Eigentlicher Adressat aller dieser Mitteilungen war aber immer nur David, dessen Aufmerksamkeit auch dann nochgleich groß blieb, als er sich selbst längst in die Verästelungen von Kriegs- und Heereswesen hineingearbeitet hatte und sich bei seinem Onkel für dessen umständliche Darstellung der Schwierigkeiten beim Hantieren mit der Zielkelle durch ein Referat über den Schlieffen-Plan revanchieren konnte.
Ihm barg das Gewehr 98 bald kein Geheimnis mehr, ihn interessierten eher spitze Einzelheiten, wie etwa die Herkunft der Bezeichnung Schießprügel, von der er herausgefunden hatte, daß sie von einem Vorzeit-Feuerrohr stammte, dessen Mündung mit Morgensternstacheln versehen gewesen war, was sich in Fällen von Munitionsmangel als recht praktisch erwiesen haben sollte.

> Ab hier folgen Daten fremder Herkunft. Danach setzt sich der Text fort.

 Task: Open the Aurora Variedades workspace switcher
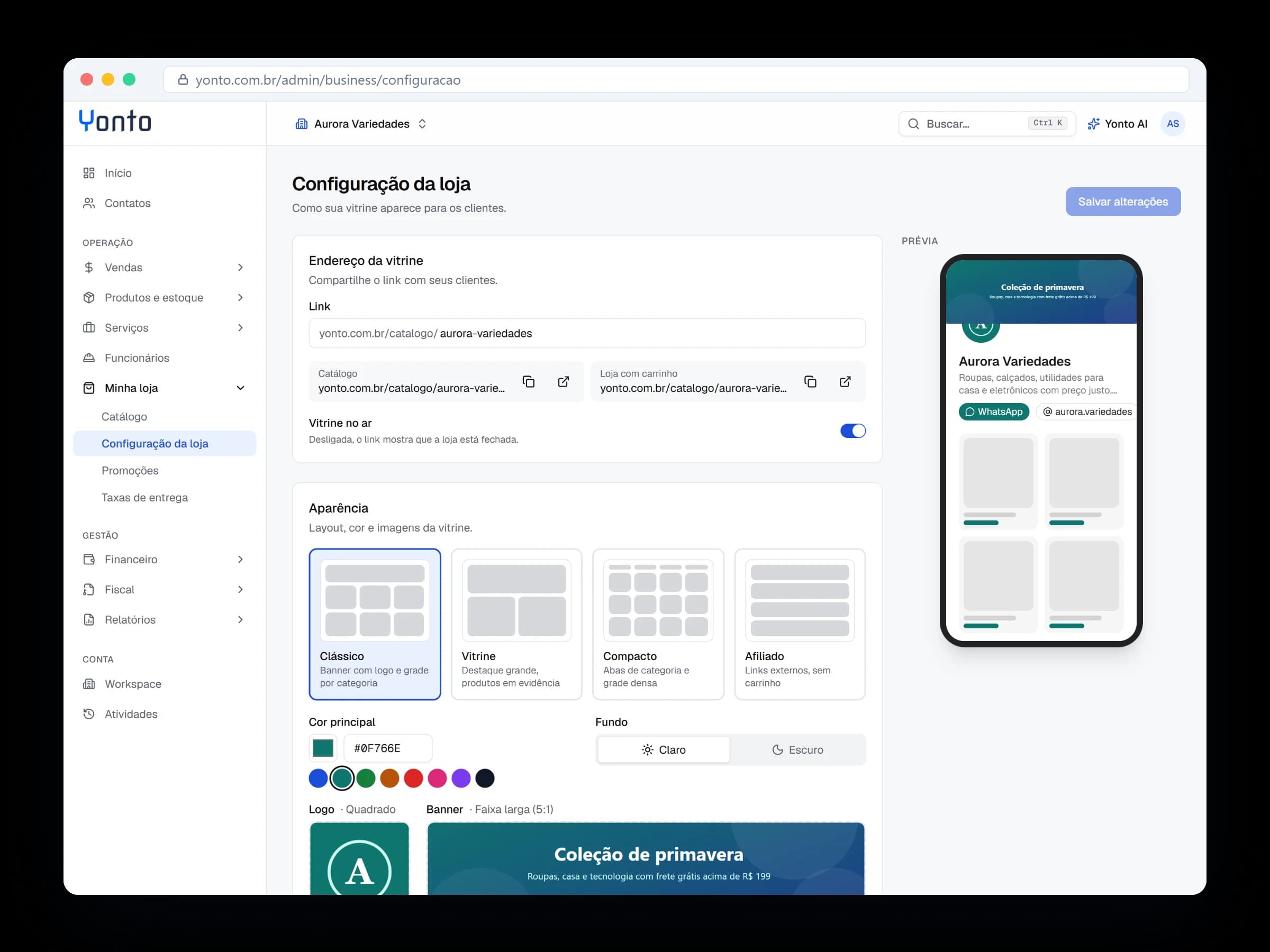[x=361, y=124]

Während Hermann Groths Soldatenhirn das Herkömmliche und Regelhafte magazinierte, suchte, fand und sammelte David militärische Extravaganz, war er auf Exquisites aus, auf den Sonderfall in Uniform, und da er in einem Lande aufwuchs, in dem ein beträchtlicher Teil des Lebens der Frage gewidmet war, wie sich am besten töten lasse, deckte dieses Spezialwissen allmählich ein wenig den Makel ab, den Namens-Makel, den Blumenthal-Makel, den Davids-Makel. Allmählich, ein wenig und nicht auf Dauer, denn erstens waren Menschen wie jener, der Kasten hieß, nicht rar im Lande, zweitens war ebender, der Ur- und Haupt-Kasten sozusagen, auf seine wenigen Einfälle so sehr angewiesen, daß er trotz des spürbaren Echoschwunds immer einmal wieder auf sie zurückkam, und zum dritten sorgten die Zeitläufte dafür, daß der Name David mehr als nur ein beliebiger Name blieb.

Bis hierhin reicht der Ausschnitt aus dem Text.